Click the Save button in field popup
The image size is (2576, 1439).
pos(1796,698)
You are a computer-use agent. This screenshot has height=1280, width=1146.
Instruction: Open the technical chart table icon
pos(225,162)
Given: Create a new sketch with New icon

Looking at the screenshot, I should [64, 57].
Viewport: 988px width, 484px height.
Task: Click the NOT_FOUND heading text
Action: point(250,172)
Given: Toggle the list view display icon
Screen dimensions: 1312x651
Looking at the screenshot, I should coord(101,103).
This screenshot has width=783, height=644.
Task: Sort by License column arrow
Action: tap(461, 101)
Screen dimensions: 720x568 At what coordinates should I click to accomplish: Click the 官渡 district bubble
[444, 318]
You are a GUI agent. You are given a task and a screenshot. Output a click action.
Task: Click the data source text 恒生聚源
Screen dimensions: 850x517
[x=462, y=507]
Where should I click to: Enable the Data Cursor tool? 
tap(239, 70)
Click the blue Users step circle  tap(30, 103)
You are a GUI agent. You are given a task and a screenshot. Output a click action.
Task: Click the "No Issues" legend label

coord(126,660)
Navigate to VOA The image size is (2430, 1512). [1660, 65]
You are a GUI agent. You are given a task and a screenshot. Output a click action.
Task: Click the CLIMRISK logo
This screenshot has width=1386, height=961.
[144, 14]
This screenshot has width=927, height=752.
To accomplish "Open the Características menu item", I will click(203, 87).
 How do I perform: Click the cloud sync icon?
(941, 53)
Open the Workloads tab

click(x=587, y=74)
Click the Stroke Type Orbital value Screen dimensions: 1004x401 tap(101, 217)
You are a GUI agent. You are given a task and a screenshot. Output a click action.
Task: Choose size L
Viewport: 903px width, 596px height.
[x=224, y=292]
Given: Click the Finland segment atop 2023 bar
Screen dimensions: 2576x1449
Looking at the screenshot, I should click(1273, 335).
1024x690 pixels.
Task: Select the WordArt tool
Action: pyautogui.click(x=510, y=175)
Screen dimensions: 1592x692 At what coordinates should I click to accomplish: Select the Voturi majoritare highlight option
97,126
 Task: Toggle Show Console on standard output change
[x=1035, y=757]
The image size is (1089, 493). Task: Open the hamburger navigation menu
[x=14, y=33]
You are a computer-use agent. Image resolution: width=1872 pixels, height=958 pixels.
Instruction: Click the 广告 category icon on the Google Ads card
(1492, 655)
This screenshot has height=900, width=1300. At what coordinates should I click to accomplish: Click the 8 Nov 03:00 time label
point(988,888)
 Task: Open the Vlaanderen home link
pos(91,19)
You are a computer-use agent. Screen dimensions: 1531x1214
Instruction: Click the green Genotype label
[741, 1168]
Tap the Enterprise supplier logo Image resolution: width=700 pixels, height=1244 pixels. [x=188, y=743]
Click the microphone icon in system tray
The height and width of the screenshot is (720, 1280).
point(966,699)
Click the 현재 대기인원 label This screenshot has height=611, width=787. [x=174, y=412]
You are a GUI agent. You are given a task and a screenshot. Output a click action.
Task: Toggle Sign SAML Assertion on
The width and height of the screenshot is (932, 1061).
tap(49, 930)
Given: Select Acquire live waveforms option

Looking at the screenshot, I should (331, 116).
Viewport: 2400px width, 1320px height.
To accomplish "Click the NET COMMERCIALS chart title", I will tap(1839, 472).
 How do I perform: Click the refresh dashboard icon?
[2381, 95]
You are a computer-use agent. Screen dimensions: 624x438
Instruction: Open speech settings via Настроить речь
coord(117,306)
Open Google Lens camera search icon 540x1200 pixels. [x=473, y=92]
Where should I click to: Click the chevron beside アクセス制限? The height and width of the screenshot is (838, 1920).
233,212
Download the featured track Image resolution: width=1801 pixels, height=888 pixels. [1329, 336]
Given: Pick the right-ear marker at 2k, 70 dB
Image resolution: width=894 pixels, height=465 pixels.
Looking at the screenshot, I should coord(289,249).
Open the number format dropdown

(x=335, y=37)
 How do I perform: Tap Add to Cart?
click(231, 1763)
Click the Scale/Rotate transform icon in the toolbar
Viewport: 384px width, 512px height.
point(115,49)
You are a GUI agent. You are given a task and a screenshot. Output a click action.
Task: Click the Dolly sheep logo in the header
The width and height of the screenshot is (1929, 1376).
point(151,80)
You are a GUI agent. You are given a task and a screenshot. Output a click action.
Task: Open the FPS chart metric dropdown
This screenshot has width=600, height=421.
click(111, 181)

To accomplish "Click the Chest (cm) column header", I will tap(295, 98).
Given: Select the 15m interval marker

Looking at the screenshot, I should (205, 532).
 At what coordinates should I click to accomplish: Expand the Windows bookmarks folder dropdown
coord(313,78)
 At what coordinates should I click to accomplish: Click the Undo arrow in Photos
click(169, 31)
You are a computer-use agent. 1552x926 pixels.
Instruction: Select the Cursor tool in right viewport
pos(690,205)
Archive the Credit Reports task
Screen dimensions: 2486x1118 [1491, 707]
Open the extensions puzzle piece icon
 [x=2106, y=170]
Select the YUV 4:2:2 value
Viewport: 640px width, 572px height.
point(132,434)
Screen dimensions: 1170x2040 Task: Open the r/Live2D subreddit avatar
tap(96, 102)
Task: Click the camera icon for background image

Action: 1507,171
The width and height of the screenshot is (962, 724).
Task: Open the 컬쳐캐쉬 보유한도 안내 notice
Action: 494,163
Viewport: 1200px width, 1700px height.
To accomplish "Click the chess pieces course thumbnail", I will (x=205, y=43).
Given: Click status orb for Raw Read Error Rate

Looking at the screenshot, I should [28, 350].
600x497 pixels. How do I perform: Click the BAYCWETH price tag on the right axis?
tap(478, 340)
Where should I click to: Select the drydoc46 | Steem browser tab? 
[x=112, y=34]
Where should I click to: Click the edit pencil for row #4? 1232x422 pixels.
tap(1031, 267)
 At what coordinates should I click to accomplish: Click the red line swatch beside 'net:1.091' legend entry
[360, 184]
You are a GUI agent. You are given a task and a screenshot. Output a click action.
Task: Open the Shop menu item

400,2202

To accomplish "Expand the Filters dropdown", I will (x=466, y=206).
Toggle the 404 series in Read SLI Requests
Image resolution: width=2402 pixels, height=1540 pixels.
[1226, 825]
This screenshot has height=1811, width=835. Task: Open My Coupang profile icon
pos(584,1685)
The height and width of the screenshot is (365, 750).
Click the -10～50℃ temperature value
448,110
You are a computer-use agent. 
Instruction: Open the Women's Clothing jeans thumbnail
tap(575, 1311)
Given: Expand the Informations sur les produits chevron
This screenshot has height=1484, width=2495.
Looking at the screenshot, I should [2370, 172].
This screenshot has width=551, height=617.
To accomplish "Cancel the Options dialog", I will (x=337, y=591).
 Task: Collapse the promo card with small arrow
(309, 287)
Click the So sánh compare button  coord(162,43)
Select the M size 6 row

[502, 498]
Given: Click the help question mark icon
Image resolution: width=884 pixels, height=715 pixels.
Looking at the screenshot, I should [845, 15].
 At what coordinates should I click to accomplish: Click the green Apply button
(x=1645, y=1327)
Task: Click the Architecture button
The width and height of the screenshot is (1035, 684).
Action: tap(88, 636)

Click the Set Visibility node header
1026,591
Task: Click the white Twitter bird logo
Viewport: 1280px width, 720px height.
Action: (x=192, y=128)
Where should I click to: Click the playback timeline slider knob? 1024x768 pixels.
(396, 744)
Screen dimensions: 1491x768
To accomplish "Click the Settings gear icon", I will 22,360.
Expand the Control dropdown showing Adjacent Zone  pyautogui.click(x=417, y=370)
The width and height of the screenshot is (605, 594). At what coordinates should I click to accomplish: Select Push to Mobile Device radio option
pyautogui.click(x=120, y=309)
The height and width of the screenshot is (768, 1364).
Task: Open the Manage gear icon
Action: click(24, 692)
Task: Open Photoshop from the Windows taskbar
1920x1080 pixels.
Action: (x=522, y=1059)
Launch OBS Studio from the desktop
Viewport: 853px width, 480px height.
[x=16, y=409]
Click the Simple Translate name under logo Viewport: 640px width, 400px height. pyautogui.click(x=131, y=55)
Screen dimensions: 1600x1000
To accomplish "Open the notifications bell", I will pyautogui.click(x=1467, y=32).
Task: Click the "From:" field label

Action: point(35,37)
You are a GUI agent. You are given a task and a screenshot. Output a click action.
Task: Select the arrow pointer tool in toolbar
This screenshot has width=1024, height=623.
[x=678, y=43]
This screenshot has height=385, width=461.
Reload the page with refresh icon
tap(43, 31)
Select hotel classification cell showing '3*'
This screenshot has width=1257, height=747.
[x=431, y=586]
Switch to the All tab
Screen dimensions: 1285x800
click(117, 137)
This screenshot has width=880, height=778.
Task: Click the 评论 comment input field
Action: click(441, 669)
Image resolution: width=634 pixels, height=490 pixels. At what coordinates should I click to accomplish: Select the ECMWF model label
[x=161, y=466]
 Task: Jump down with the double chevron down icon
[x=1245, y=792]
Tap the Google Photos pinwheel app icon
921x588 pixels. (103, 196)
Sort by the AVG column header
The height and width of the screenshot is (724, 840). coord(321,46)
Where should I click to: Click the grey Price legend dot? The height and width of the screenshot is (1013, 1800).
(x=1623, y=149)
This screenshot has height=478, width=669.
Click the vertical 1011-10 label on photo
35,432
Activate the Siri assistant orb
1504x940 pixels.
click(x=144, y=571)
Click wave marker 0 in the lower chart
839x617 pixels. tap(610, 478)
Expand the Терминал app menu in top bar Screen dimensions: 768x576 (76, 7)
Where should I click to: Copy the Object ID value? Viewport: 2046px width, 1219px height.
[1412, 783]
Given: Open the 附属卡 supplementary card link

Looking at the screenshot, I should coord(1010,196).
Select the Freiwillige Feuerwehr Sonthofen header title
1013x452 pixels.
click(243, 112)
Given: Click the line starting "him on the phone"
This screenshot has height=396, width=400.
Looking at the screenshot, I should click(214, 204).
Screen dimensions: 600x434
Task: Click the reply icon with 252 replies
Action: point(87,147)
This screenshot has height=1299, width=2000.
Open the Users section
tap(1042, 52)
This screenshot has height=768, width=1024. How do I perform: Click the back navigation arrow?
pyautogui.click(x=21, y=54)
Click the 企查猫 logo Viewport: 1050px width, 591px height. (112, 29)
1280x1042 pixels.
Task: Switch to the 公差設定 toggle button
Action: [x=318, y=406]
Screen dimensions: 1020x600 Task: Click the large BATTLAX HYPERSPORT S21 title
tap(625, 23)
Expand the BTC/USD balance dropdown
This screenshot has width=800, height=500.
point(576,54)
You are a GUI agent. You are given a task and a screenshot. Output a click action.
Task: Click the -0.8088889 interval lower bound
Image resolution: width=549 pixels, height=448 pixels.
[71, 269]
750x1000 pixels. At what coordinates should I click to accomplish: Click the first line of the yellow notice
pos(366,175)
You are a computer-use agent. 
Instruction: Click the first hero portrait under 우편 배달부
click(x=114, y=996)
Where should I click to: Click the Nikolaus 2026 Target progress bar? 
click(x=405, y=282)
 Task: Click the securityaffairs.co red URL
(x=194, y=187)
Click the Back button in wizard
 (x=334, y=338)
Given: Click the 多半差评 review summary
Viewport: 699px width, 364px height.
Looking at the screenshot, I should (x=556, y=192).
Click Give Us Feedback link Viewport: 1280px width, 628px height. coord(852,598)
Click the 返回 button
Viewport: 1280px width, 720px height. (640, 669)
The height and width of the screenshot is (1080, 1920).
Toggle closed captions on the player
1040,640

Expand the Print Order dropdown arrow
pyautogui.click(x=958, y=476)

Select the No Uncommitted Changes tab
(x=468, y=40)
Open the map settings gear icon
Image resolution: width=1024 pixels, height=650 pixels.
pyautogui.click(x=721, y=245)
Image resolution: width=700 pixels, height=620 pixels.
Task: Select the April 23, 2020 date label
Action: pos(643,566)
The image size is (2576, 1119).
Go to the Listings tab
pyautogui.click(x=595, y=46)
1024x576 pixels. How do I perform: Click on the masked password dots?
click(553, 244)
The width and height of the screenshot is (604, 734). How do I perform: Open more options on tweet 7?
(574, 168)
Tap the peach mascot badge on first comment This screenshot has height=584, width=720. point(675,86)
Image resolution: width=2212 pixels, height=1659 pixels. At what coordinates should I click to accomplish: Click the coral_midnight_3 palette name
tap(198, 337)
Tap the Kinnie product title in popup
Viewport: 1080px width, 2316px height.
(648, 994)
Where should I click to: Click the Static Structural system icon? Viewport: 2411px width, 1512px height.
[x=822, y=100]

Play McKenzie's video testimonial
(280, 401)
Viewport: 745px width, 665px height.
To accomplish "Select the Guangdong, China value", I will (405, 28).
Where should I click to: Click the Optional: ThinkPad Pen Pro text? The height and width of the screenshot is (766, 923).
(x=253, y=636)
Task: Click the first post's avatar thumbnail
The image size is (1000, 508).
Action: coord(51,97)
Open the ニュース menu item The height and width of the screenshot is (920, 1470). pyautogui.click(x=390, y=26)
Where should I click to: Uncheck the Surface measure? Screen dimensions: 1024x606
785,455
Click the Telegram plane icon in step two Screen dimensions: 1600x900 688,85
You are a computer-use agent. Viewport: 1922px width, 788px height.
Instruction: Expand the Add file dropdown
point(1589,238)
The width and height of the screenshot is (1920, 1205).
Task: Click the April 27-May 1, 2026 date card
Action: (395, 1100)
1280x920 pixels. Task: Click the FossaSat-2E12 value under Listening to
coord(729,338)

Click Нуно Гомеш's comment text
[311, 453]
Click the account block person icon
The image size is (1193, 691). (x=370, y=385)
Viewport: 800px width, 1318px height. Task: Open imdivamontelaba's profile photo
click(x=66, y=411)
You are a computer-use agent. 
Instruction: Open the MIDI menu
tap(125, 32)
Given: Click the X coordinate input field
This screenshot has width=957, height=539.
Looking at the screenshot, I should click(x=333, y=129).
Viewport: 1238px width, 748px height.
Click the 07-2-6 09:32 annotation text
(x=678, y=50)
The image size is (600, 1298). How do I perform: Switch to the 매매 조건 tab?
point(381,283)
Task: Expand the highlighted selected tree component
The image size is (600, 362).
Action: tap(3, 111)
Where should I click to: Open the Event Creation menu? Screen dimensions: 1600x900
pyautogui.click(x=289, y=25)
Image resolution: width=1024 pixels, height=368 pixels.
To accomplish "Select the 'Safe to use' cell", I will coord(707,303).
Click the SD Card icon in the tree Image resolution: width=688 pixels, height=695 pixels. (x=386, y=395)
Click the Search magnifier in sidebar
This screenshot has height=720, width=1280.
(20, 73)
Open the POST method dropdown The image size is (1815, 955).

----------------------------------------

Return the lines of the material starting at the line containing "1280x920 pixels. Task: Click" and ending at the material's final line, copied verbatim.

1280x920 pixels. Task: Click the FossaSat-2E12 value under Listening to
coord(729,338)

Click Нуно Гомеш's comment text
[311, 453]
Click the account block person icon
The image size is (1193, 691). (x=370, y=385)
Viewport: 800px width, 1318px height. Task: Open imdivamontelaba's profile photo
click(x=66, y=411)
You are a computer-use agent. 
Instruction: Open the MIDI menu
tap(125, 32)
Given: Click the X coordinate input field
This screenshot has width=957, height=539.
Looking at the screenshot, I should click(x=333, y=129).
Viewport: 1238px width, 748px height.
Click the 07-2-6 09:32 annotation text
(x=678, y=50)
The image size is (600, 1298). How do I perform: Switch to the 매매 조건 tab?
point(381,283)
Task: Expand the highlighted selected tree component
The image size is (600, 362).
Action: tap(3, 111)
Where should I click to: Open the Event Creation menu? Screen dimensions: 1600x900
pyautogui.click(x=289, y=25)
Image resolution: width=1024 pixels, height=368 pixels.
To accomplish "Select the 'Safe to use' cell", I will coord(707,303).
Click the SD Card icon in the tree Image resolution: width=688 pixels, height=695 pixels. (x=386, y=395)
Click the Search magnifier in sidebar
This screenshot has height=720, width=1280.
(20, 73)
Open the POST method dropdown The image size is (1815, 955).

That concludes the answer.